* _Prompt_
The answer must be the data, repeated exactly.

* _Extracted data_
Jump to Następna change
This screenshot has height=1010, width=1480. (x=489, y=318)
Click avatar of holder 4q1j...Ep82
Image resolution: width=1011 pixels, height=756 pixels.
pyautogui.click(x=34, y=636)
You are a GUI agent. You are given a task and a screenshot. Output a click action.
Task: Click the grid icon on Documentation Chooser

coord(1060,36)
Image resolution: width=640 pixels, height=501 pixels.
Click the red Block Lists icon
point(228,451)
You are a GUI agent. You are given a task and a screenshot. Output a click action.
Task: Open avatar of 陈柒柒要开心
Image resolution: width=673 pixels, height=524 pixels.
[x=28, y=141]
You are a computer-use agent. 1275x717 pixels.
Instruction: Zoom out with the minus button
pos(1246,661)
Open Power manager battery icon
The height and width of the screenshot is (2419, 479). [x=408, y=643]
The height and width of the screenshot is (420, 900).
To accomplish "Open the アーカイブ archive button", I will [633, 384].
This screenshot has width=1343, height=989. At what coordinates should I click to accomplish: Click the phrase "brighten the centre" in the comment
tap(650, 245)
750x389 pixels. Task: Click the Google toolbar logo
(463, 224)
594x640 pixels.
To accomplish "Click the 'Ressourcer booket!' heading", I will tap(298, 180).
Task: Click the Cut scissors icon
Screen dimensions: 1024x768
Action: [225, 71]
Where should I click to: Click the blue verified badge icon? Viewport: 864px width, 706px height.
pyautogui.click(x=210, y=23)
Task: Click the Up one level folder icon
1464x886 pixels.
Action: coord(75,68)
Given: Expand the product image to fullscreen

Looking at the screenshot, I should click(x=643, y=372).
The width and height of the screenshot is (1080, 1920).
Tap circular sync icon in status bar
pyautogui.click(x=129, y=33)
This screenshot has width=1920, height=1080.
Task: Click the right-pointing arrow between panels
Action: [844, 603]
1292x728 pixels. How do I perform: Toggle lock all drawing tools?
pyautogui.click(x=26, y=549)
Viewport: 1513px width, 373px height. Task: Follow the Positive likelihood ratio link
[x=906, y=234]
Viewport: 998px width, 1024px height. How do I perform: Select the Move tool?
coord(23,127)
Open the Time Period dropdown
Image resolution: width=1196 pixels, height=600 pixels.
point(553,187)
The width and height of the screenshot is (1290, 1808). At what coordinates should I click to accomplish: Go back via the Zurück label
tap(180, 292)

* _Result_
Jump to Następna change
This screenshot has height=1010, width=1480. (x=489, y=318)
Click avatar of holder 4q1j...Ep82
Image resolution: width=1011 pixels, height=756 pixels.
pyautogui.click(x=34, y=636)
You are a GUI agent. You are given a task and a screenshot. Output a click action.
Task: Click the grid icon on Documentation Chooser

coord(1060,36)
Image resolution: width=640 pixels, height=501 pixels.
Click the red Block Lists icon
point(228,451)
You are a GUI agent. You are given a task and a screenshot. Output a click action.
Task: Open avatar of 陈柒柒要开心
Image resolution: width=673 pixels, height=524 pixels.
[x=28, y=141]
You are a computer-use agent. 1275x717 pixels.
Instruction: Zoom out with the minus button
pos(1246,661)
Open Power manager battery icon
The height and width of the screenshot is (2419, 479). [x=408, y=643]
The height and width of the screenshot is (420, 900).
To accomplish "Open the アーカイブ archive button", I will [633, 384].
This screenshot has width=1343, height=989. At what coordinates should I click to accomplish: Click the phrase "brighten the centre" in the comment
tap(650, 245)
750x389 pixels. Task: Click the Google toolbar logo
(463, 224)
594x640 pixels.
To accomplish "Click the 'Ressourcer booket!' heading", I will tap(298, 180).
Task: Click the Cut scissors icon
Screen dimensions: 1024x768
Action: [225, 71]
Where should I click to: Click the blue verified badge icon? Viewport: 864px width, 706px height.
pyautogui.click(x=210, y=23)
Task: Click the Up one level folder icon
1464x886 pixels.
Action: coord(75,68)
Given: Expand the product image to fullscreen

Looking at the screenshot, I should click(x=643, y=372).
The width and height of the screenshot is (1080, 1920).
Tap circular sync icon in status bar
pyautogui.click(x=129, y=33)
This screenshot has width=1920, height=1080.
Task: Click the right-pointing arrow between panels
Action: [844, 603]
1292x728 pixels. How do I perform: Toggle lock all drawing tools?
pyautogui.click(x=26, y=549)
Viewport: 1513px width, 373px height. Task: Follow the Positive likelihood ratio link
[x=906, y=234]
Viewport: 998px width, 1024px height. How do I perform: Select the Move tool?
coord(23,127)
Open the Time Period dropdown
Image resolution: width=1196 pixels, height=600 pixels.
point(553,187)
The width and height of the screenshot is (1290, 1808). At what coordinates should I click to accomplish: Go back via the Zurück label
tap(180, 292)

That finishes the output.